Квартплату с нового года повысили. Уже подарок. Хоть вой. Не от квартплаты. Это-то что… Уже около часа ночи.
Все можно забрать. Все. Кроме времени.
Уже начало второго, окна напротив горят, и лужи под фонарями. И самодельные ракеты. И заклинания, пока они горят.
1976 год
10/I. Вчера был душеспасительный прощальный разговор с директором. Еще раньше — с главным редактором. Итак: с 13-го ухожу.
Директор назидал. Ехали с ним в метро, что само по себе забавно — он отпустил машину. Так как он живет на Кунцевской, рядом с дачей Сталина, то я и спросил: что там? “Все сохраняется, будет музей”.

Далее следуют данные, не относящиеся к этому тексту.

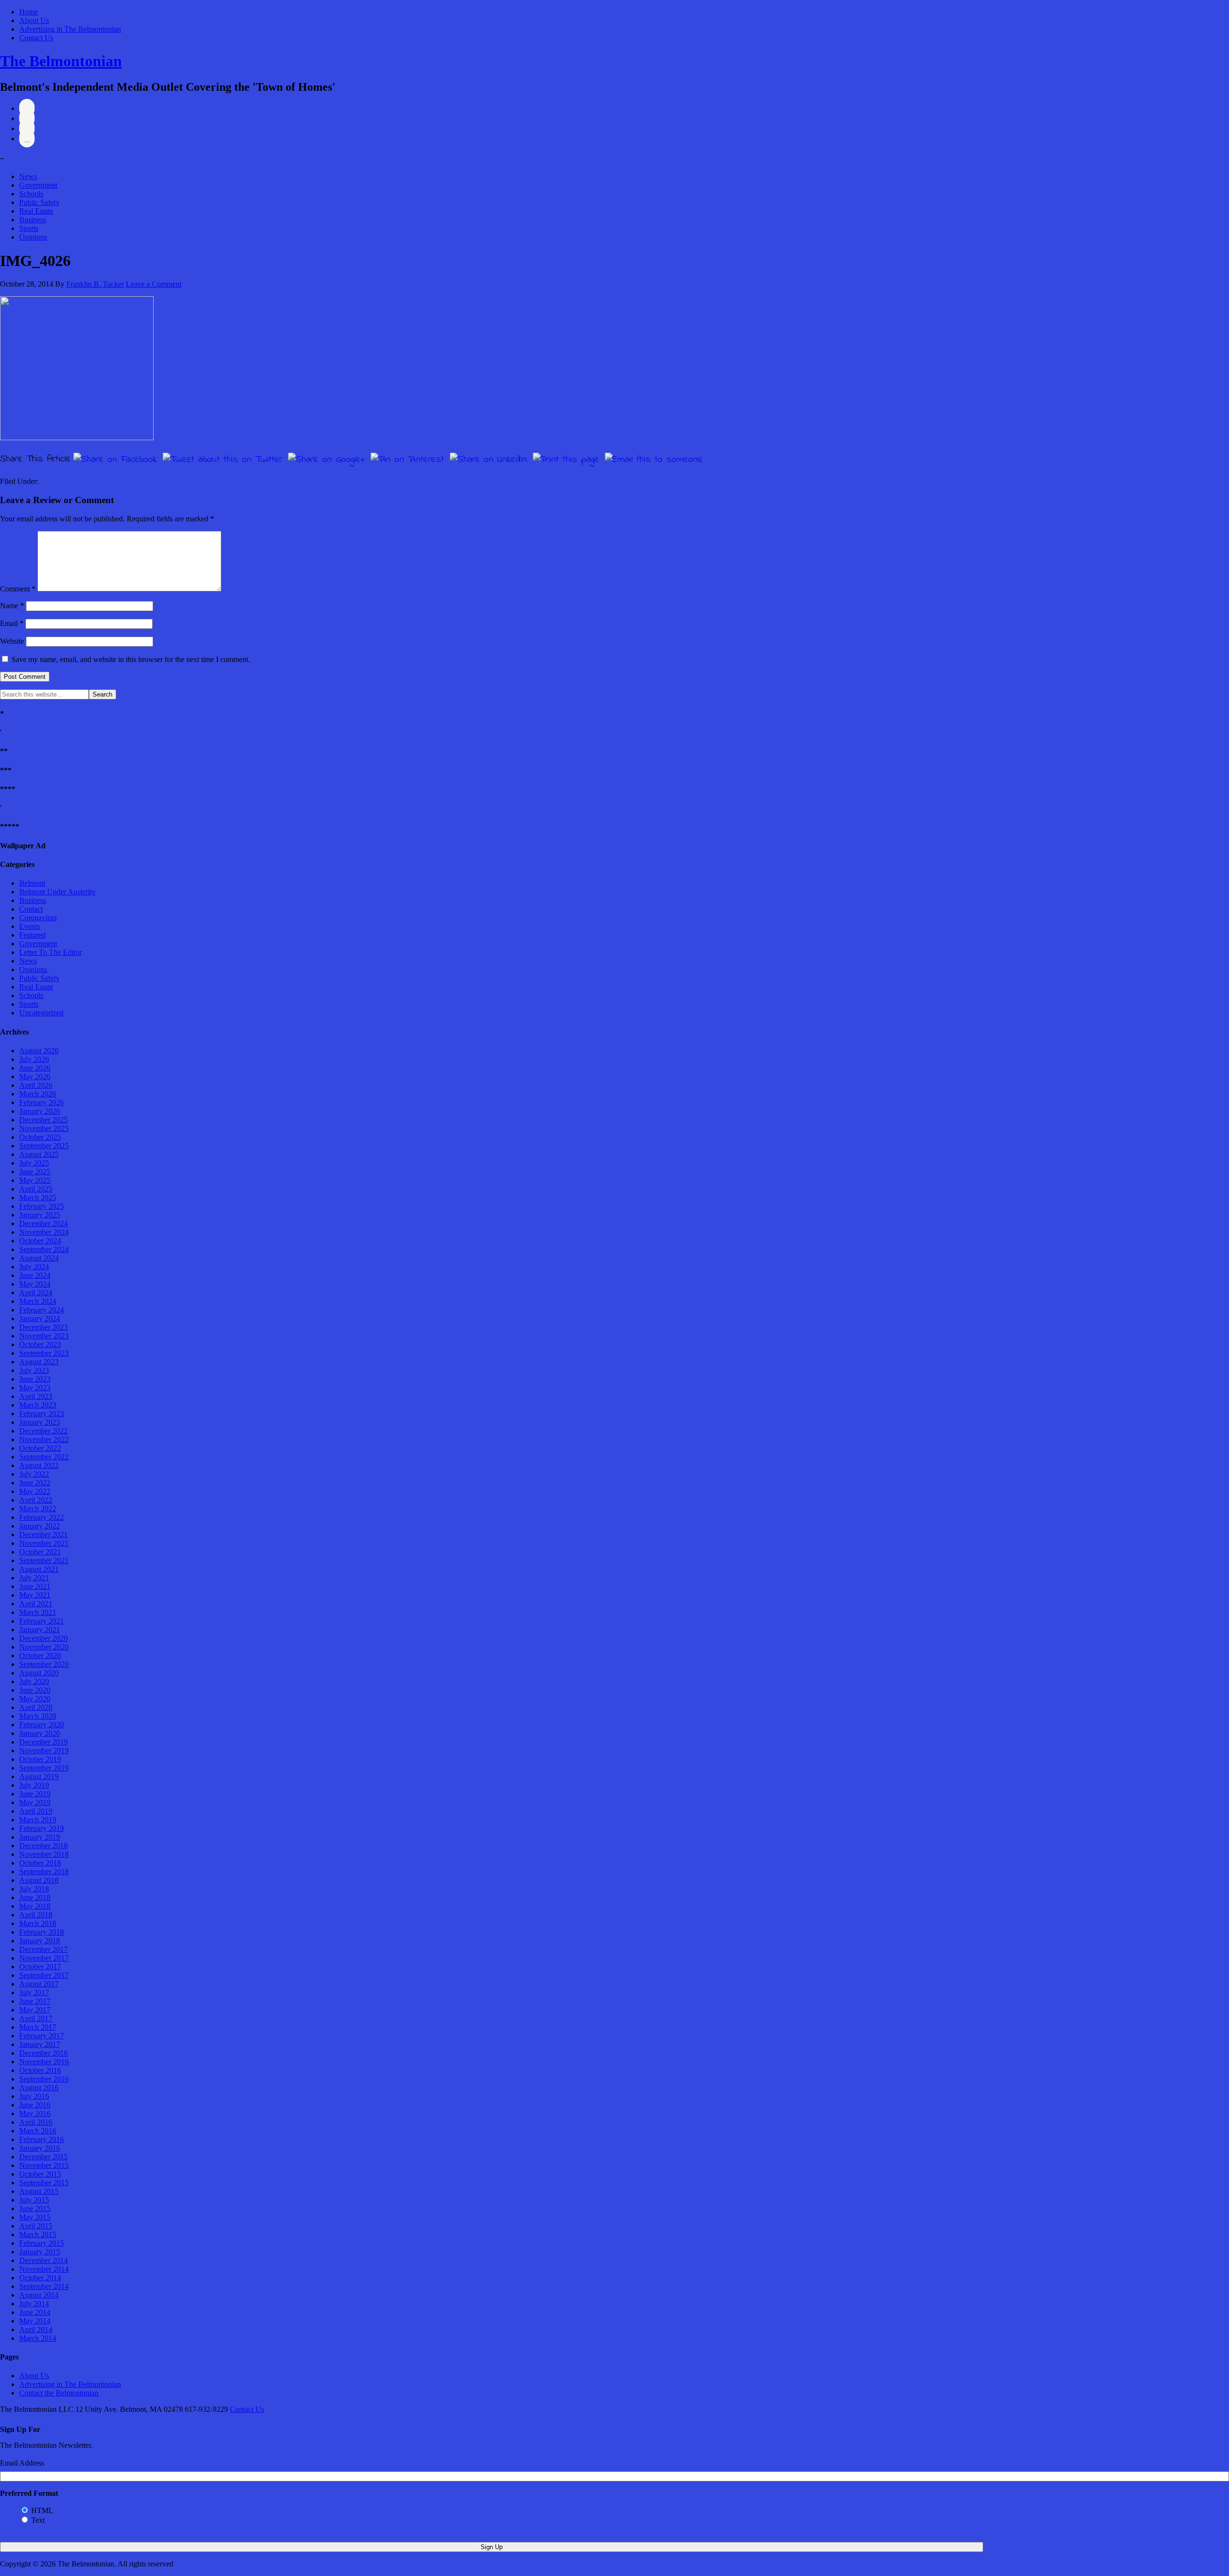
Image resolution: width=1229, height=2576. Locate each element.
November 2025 (44, 1128)
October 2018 (40, 1863)
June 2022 (34, 1483)
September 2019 (44, 1768)
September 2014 (44, 2286)
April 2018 (35, 1915)
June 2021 (34, 1586)
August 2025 (39, 1154)
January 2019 (39, 1837)
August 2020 (39, 1673)
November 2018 (44, 1854)
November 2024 (44, 1232)
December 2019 (43, 1742)
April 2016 (35, 2122)
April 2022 (35, 1500)
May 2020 (34, 1699)
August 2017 (39, 1984)
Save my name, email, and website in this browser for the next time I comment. (131, 659)
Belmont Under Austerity (57, 892)
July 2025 (34, 1163)
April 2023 (35, 1396)
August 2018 (39, 1880)
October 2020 (40, 1655)
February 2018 (41, 1932)
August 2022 (39, 1465)
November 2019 (44, 1750)
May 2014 (34, 2321)
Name (12, 606)
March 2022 (37, 1509)
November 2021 (44, 1543)
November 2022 (44, 1439)
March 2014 (37, 2338)
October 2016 (40, 2070)
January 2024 (39, 1318)
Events (29, 926)
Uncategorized (41, 1013)
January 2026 (39, 1111)
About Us (34, 20)
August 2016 (39, 2087)
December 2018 (43, 1846)
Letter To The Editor (50, 952)
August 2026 (39, 1051)
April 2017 (35, 2018)
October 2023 (40, 1344)
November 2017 (44, 1958)
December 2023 (43, 1327)
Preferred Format (29, 2493)
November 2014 (44, 2269)
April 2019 (35, 1811)
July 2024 (34, 1267)
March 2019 (37, 1820)
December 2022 (43, 1431)
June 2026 (34, 1068)
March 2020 (37, 1716)
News (28, 176)
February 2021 (41, 1621)
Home (28, 12)
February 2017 (41, 2036)
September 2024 (44, 1249)
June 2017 (34, 2001)
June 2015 (34, 2208)
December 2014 (43, 2260)
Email (12, 623)
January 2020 (39, 1733)
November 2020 (44, 1647)
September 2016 (44, 2079)
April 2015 (35, 2226)
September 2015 (44, 2183)
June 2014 (34, 2312)
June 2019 (34, 1794)
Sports (28, 228)
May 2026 (34, 1076)
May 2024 (34, 1284)
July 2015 (34, 2200)
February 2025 (41, 1206)
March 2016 (37, 2131)
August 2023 (39, 1362)
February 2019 (41, 1828)
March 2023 (37, 1405)
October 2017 (40, 1966)
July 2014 (34, 2303)
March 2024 (37, 1301)
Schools (31, 194)
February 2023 (41, 1413)
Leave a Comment (153, 284)
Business (32, 220)
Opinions (33, 237)
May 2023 (34, 1388)
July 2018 (34, 1889)
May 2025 (34, 1180)
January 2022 (39, 1526)
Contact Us (36, 38)
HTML (42, 2510)
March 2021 (37, 1612)
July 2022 (34, 1474)
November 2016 (44, 2062)
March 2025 (37, 1197)
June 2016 (34, 2105)
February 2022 (41, 1517)
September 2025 (44, 1146)
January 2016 (39, 2148)
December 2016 (43, 2053)
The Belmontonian (61, 61)
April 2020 (35, 1707)
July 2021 (34, 1578)
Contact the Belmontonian (58, 2393)
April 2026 (35, 1085)
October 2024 (40, 1241)
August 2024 (39, 1258)
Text (38, 2520)
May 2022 (34, 1491)
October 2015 (40, 2174)
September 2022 (44, 1457)
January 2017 (39, 2044)
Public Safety (39, 202)
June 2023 (34, 1379)
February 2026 (41, 1102)
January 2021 (39, 1629)
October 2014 (40, 2278)
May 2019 (34, 1802)
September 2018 (44, 1871)
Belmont (32, 883)
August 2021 (39, 1569)
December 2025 (43, 1120)
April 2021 (35, 1604)
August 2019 (39, 1776)
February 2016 (41, 2139)
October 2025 (40, 1137)
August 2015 (39, 2191)
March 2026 (37, 1094)
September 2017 (44, 1975)
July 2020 (34, 1681)
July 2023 (34, 1370)
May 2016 (34, 2113)
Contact (31, 909)
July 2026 (34, 1059)
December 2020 (43, 1638)
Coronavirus (38, 918)
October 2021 (40, 1552)
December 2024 (43, 1223)
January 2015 (39, 2252)
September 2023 (44, 1353)
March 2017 (37, 2027)
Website (12, 641)
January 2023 (39, 1422)
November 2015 (44, 2165)
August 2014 (39, 2295)
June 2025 (34, 1172)
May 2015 (34, 2217)
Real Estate (36, 211)
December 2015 (43, 2157)
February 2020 (41, 1725)
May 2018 (34, 1906)
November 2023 (44, 1336)
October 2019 (40, 1759)
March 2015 (37, 2234)
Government (38, 185)
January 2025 (39, 1215)
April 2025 (35, 1189)
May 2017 (34, 2010)
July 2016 (34, 2096)
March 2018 (37, 1923)
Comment (18, 589)
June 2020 (34, 1690)
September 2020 (44, 1664)
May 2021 (34, 1595)
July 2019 (34, 1785)
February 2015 (41, 2243)
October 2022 (40, 1448)
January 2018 (39, 1941)
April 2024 (35, 1292)
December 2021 (43, 1534)
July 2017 (34, 1992)
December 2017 (43, 1949)
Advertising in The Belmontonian (70, 29)
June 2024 (34, 1275)
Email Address (22, 2463)
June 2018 (34, 1897)
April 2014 (35, 2329)
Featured (32, 935)
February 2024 (41, 1310)
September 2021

Был у Владимова. Невесело: затормозили и книгу, и спектакль, выясняют, как попала в “Грани” повесть о собаке.
А так почти нечего, хотя много всего. Торопливо редактировал, виделся с людьми близкими, но и это не избавило от снов с полетами и от снов с громадным количеством людей, что означает порывы и одиночество, это по новейшим толкованиям. Пасмурно было, погода вертелась с мороза на тепло, из окна далеко видно, и женщина смотрит вниз, и хочется валять дурака, чтоб ее насмешить. Ощущение полное, что издательство испохабило, испортило меня, и только крохотная зацепка, что вылечусь.